• Objective
Reproduce the following lines without any changes.

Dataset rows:
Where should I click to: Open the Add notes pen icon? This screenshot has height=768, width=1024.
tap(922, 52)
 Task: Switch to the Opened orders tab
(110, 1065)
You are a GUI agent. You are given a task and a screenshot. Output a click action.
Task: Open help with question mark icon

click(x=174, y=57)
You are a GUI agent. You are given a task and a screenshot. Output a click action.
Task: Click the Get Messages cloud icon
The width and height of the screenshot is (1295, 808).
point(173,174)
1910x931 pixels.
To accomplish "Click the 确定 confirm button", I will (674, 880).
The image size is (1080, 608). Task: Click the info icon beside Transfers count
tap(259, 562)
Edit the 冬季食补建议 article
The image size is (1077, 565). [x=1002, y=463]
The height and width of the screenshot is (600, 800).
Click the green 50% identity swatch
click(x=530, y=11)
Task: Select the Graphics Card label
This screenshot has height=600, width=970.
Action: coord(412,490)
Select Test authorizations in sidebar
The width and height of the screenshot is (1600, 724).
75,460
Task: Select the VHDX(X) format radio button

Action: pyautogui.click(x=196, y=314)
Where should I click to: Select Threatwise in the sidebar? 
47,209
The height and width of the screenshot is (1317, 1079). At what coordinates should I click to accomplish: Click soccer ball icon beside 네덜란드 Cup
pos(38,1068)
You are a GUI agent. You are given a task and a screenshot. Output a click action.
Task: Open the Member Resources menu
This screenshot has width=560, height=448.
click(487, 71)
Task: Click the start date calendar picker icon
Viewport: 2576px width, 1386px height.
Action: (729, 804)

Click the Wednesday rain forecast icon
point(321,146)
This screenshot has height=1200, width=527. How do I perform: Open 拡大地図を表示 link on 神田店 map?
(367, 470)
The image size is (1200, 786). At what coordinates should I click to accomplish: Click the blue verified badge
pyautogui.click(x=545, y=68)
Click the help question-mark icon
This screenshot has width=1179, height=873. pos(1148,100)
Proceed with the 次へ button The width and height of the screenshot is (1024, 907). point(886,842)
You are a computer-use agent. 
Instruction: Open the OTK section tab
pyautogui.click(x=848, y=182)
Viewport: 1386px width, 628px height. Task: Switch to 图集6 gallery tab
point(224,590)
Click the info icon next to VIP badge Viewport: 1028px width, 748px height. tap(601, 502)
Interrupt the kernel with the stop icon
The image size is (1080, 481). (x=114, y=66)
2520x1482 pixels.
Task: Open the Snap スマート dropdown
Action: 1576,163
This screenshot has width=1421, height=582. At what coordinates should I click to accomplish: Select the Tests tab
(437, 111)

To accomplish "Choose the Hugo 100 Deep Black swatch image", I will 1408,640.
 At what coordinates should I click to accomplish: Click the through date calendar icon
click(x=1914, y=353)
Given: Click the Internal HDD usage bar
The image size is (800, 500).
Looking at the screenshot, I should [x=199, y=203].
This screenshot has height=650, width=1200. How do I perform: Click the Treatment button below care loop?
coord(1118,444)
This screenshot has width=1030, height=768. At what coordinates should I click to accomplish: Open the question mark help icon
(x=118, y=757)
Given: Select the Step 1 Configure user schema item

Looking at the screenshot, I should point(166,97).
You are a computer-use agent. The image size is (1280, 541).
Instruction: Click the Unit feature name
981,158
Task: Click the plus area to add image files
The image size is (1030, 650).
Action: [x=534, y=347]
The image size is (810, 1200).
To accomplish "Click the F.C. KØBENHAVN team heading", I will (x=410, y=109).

• Exercise solution
Where should I click to: Open the Add notes pen icon? This screenshot has height=768, width=1024.
tap(922, 52)
 Task: Switch to the Opened orders tab
(110, 1065)
You are a GUI agent. You are given a task and a screenshot. Output a click action.
Task: Open help with question mark icon

click(x=174, y=57)
You are a GUI agent. You are given a task and a screenshot. Output a click action.
Task: Click the Get Messages cloud icon
The width and height of the screenshot is (1295, 808).
point(173,174)
1910x931 pixels.
To accomplish "Click the 确定 confirm button", I will (674, 880).
The image size is (1080, 608). Task: Click the info icon beside Transfers count
tap(259, 562)
Edit the 冬季食补建议 article
The image size is (1077, 565). [x=1002, y=463]
The height and width of the screenshot is (600, 800).
Click the green 50% identity swatch
click(x=530, y=11)
Task: Select the Graphics Card label
This screenshot has height=600, width=970.
Action: coord(412,490)
Select Test authorizations in sidebar
The width and height of the screenshot is (1600, 724).
75,460
Task: Select the VHDX(X) format radio button

Action: pyautogui.click(x=196, y=314)
Where should I click to: Select Threatwise in the sidebar? 
47,209
The height and width of the screenshot is (1317, 1079). At what coordinates should I click to accomplish: Click soccer ball icon beside 네덜란드 Cup
pos(38,1068)
You are a GUI agent. You are given a task and a screenshot. Output a click action.
Task: Open the Member Resources menu
This screenshot has width=560, height=448.
click(487, 71)
Task: Click the start date calendar picker icon
Viewport: 2576px width, 1386px height.
Action: (729, 804)

Click the Wednesday rain forecast icon
point(321,146)
This screenshot has height=1200, width=527. How do I perform: Open 拡大地図を表示 link on 神田店 map?
(367, 470)
The image size is (1200, 786). At what coordinates should I click to accomplish: Click the blue verified badge
pyautogui.click(x=545, y=68)
Click the help question-mark icon
This screenshot has width=1179, height=873. pos(1148,100)
Proceed with the 次へ button The width and height of the screenshot is (1024, 907). point(886,842)
You are a computer-use agent. 
Instruction: Open the OTK section tab
pyautogui.click(x=848, y=182)
Viewport: 1386px width, 628px height. Task: Switch to 图集6 gallery tab
point(224,590)
Click the info icon next to VIP badge Viewport: 1028px width, 748px height. tap(601, 502)
Interrupt the kernel with the stop icon
The image size is (1080, 481). (x=114, y=66)
2520x1482 pixels.
Task: Open the Snap スマート dropdown
Action: 1576,163
This screenshot has width=1421, height=582. At what coordinates should I click to accomplish: Select the Tests tab
(437, 111)

To accomplish "Choose the Hugo 100 Deep Black swatch image", I will 1408,640.
 At what coordinates should I click to accomplish: Click the through date calendar icon
click(x=1914, y=353)
Given: Click the Internal HDD usage bar
The image size is (800, 500).
Looking at the screenshot, I should [x=199, y=203].
This screenshot has height=650, width=1200. How do I perform: Click the Treatment button below care loop?
coord(1118,444)
This screenshot has width=1030, height=768. At what coordinates should I click to accomplish: Open the question mark help icon
(x=118, y=757)
Given: Select the Step 1 Configure user schema item

Looking at the screenshot, I should point(166,97).
You are a computer-use agent. The image size is (1280, 541).
Instruction: Click the Unit feature name
981,158
Task: Click the plus area to add image files
The image size is (1030, 650).
Action: [x=534, y=347]
The image size is (810, 1200).
To accomplish "Click the F.C. KØBENHAVN team heading", I will (x=410, y=109).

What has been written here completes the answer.